Innerhalb der CAD-CAM-Kette erfolgt die Prüfplanung typischerweise parallel zur oder nach der CAM-Planung und findet meist einmalig für ein bestimmtes Produkt statt. Alle Schritte der Qualitätsprüfung (u.a. Prüfmerkmale, -mittel, -umfang) sind damit festgelegt. Eine individuelle Anpassung der notwendigen Prüfungen pro Werkstück wird nicht vorgenommen. Voraussetzung zur virtuellen Prüfung ist das Vorliegen eines digitalen Fußabdrucks des gefertigten Werkstücks. Dieser umfasst sämtliche relevante Fertigungsdaten (Maschinen-, Sensor-, Simulations- und Qualitätsdaten), welche synchronisiert für jedes Werkstück gespeichert sind. Aufgrund variierender Datenformate und Auslesefrequenzen stellt dieser Prozessschritt eine besondere Herausforderung zur Implementierung einer adaptiven Prüfplanung dar.
Darauf aufbauend erfolgt die Modellierung der Werkstückqualität im digitalen Werkstückzwilling innerhalb der Materialabtragsimulation. Durch die Einbindung von virtuellen Prüfmitteln (hier: Regressionsmodelle) wird die erreichte Qualität datenbasiert ermittelt. Das Ergebnis der Qualitätsmodellierung ist schließlich neues Wissen über die vorhandene Werkstückqualität. Anhand des Ergebnisses wird eine virtuelle Entscheidung über die weitere Qualitätsprüfung des Werkstücks getroffen. Im Falle einer eindeutigen Entscheidung, ist keine weitere physische Prüfung notwendig und der Prüfplan wird reduziert. Nur, wenn der ermittelte Qualitätswert nah an der Toleranzgrenze liegt, ist eine physische Prüfung erforderlich. In diesem Fall kann ohne die physische Prüfung nicht mit ausreichender Sicherheit davon ausgegangen werden, dass die virtuelle Qualitätsprüfung eindeutig ist.

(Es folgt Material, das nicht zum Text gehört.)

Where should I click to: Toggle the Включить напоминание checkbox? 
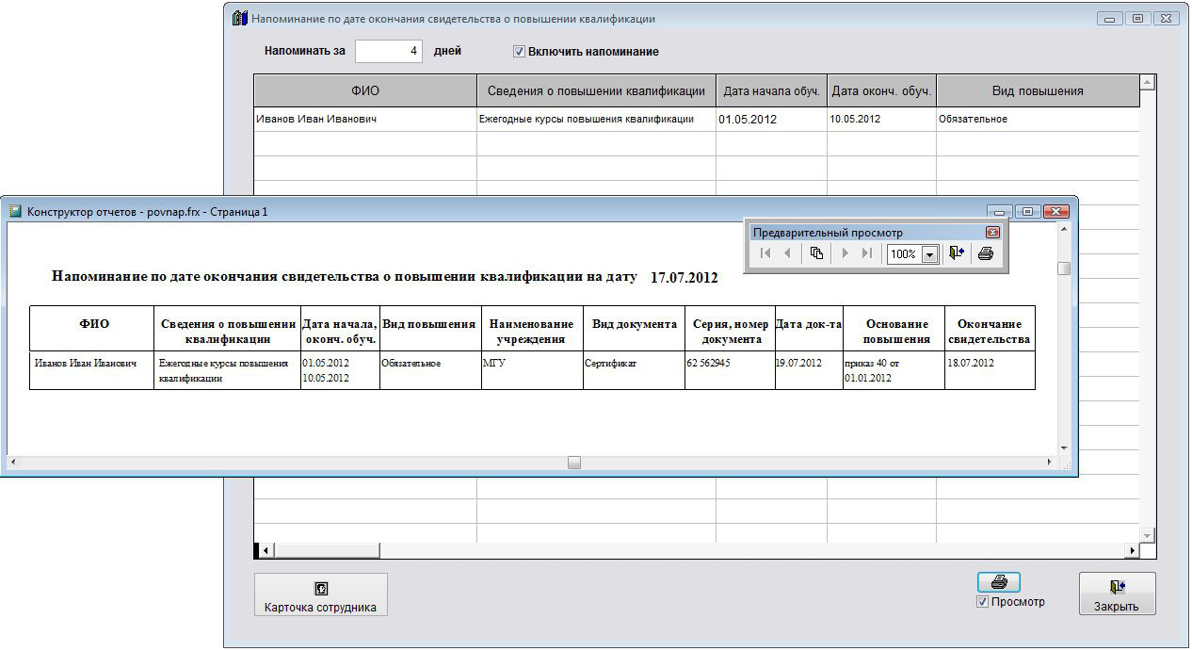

Auf der CIRP Conference on Manufacturing Systems in Kapstadt wurden kürzlich aktuelle Ergebnisse aus dem Forschungsprojekt auf internationaler Bühne präsentiert. So wurde für das 3-achsige Taschenfräsen von Aluminiumwerkstücken die Modellgüte zur Prognose der Oberflächenrauheit Ra sowie der Formabweichung ds untersucht. Hierbei konnte festgestellt werden, dass eine Hinzunahme von Simulationsdaten (Zeitspanvolumen Qw und Werkzeugumschlingungswinkel ϕ) zu den Maschinen- und Sensordaten (Vorschubgeschwindigkeit vf und Aktivkraft Fa) den zu erwartenden Modellfehler um bis zu 34 % reduziert. Bei Verwendung der Gaußprozess-Regression liegt ein mittlerer Modellfehler zwischen 7,1 % und 11,1 % vor. Bei Prognosen der Formabweichung ds konnte die Hinzunahme von Simulationsdaten keine Verbesserung der Prognosegenauigkeit bewirken. Allerdings ist eine signifikante Modellverbesserung (+40 %) durch die Verwendung von Methoden des maschinellen Lernens gegenüber herkömmlichen Regressionsverfahren zu erzielen. Ein mittlerer prozentualer Fehler von 8,5 % - 11,5 % ist in diesem Zusammenhang ermittelt worden.
Die Ergebnisse zeigen, dass mithilfe datenbasierter Ansätze bereits hohe Genauigkeiten zur aufwandsarmen Bestimmung der Werkstückqualität erzielt werden können. Die Integration von datenbasierten Entscheidungen in Planungsabläufe besitzt somit ein hohes Potenzial zur Effizienzsteigerung und Reduzierung des notwendigen Erfahrungswissens. „Die Vorstellung und Diskussion der aktuellen Forschungsergebnisse vor dem internationalen Publikum war eine tolle Erfahrung. Zusätzlich konnte ich während der Konferenz noch weitere wertvolle Kontakte knüpfen“, so Projektbearbeiter Leon Reuter.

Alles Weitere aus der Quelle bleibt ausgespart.